For Christians, that’s the point of our religious identity in the post 9/11 world. Some bloggers are suggesting that Brian is somehow watering down Christ. That Christ would help people, sure, but Christ would also demand that they worship him, or he’d send them to hell. That’s not the Christ I see in the Bible. Brian has helped me see that Christ had no superiority complex. He didn’t get into a rivalry with people by demanding that they worship him; rather, he did things like wash 1st century filthy, nasty, sandal-wearing Mediterranean feet! Jesus came to serve, not to be served! It’s true: Jesus did come to convert us, but he came to convert us away from a life of hell on earth. Away from a life of violence over and against others and into a life of love and compassion that is for the flourishing of others.

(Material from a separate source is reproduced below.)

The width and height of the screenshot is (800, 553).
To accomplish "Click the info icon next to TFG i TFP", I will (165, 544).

Christian tradition has always emphasized the cross, but has frequently gotten the cross wrong by stating that the Father demanded the violent death of the Son. That understanding of the cross, often referred to as penal substitution, is wrong. It’s a myth based on a god of violence; it’s not the Gospel, which is based on the God of love. So, the Father didn’t demand the death of the Son; we humans did! We are the ones who demanded that Jesus be crucified, and we continue to demand crucifixion in various forms of violence today.

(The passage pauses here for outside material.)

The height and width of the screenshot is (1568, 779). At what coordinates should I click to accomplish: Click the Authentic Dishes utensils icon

The Gospel Jesus proclaimed invites us to stop our hostility and violence against one another. His early followers learned from him that God is love and violence belongs to us alone. Brian claims that the violence we witnessed 11 years ago and the violence that continues to rage leaves us with a choice. “We are increasingly faced with a choice,” writes Brian, “not between kindness and hostility, but between kindness and nonexistence.”

Kindness or nonexistence.

How can we be kind and love the “other” in a post 9/11 world? However Christians answer that question, Jesus was right: Our future depends on love and compassion. Brian is leading the way in helping us answer that question in our 21st century context. And so I hope you read his book!